By: Megan James, PT, DPT
One year ago today, I was running the most sought-after 26.2 miles through the streets of Boston with at least one million cheerleaders – including some of my family – alongside me all the way to the infamous “right on Hereford, left of Boylston.” It was absolutely the most incredible experience in my running career.
About one month later, I was still living on the “high” of completing the Boston Marathon and had resumed my normal training schedule after only a few days of rest. I woke up one morning to go for a run and realized I could not walk due to severe pain in my left foot. Between my own knowledge and consulting with other physical therapists, we had a pretty good idea about what was going on. After seeing a podiatrist and having X-rays and an MRI, I was diagnosed with a stress fracture on my 4th metatarsal with deep bone bruising on my 5th metatarsal. My summer would be spent on crutches and in a walking boot – no running and no biking.
It wasn’t until the end of September that I was able to return to running, and that was only for a few minutes at a time to start. By the end of October, I was up to running 3-4 miles at a time and was feeling optimistic about being able to resume my training, but my eagerness to return overcame my patience, leading me to push it too hard. I had a recurrence of foot pain in early November that sidelined me for an additional week. From that point on, I made a promise to myself to be more patient and cognizant with my training to ensure my body was fully recovered.

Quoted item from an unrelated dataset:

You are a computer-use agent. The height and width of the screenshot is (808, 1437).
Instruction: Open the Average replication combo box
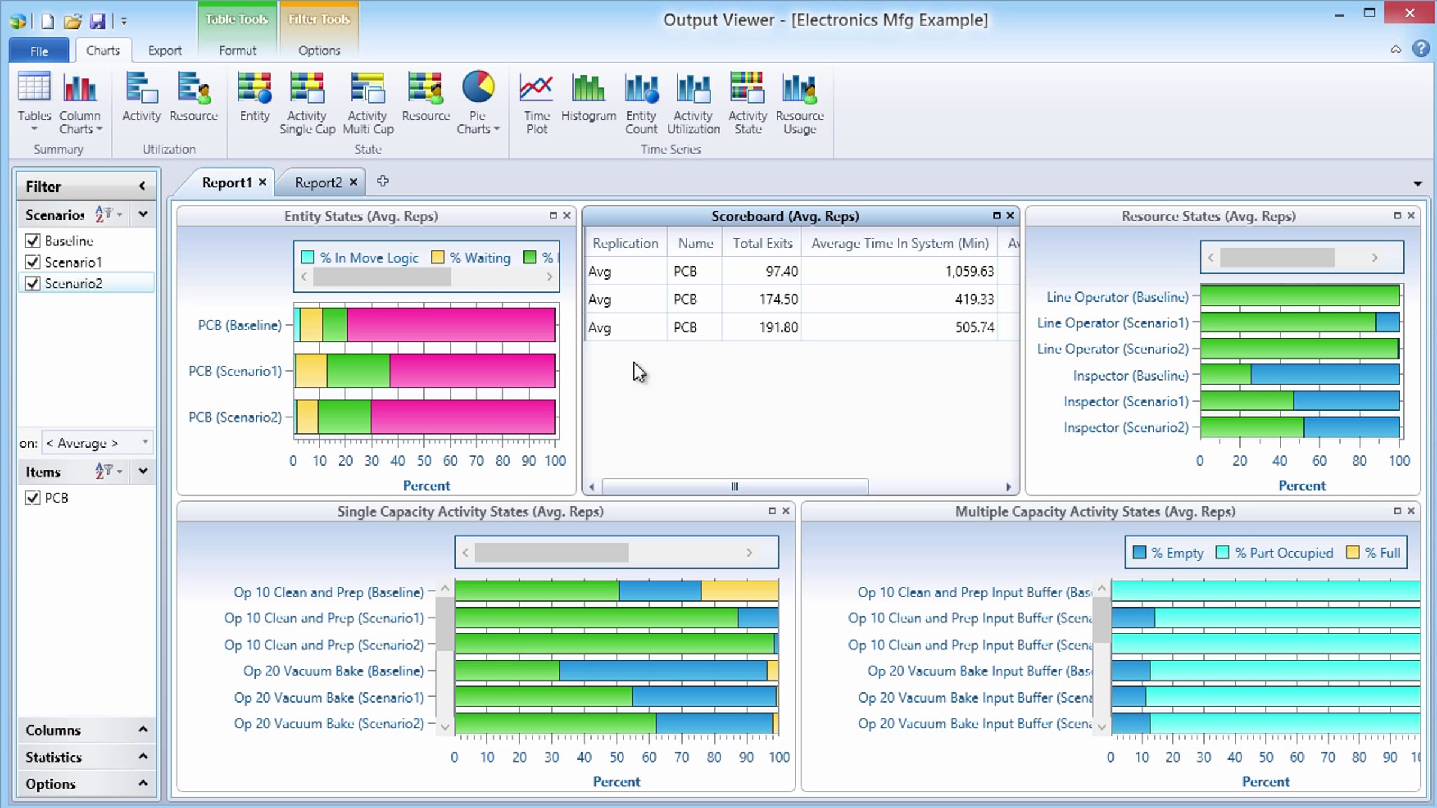(96, 443)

After almost a year off of racing, I found myself back on the starting line at the Syracuse Half in March. I bested my half marathon time by six minutes and broke the 1:30 barrier for the first time. The past 10 months were a true test of my patience – if not for recognizing the importance of taking a step back in the fall, I would likely be back at square one right now. As a physical therapist and a competitive distance runner, I cannot stress enough to myself, my friends and my patients that patience is a virtue, and a very important one at that. Next up on my race schedule? Bennington Marathon, followed by a week of REST.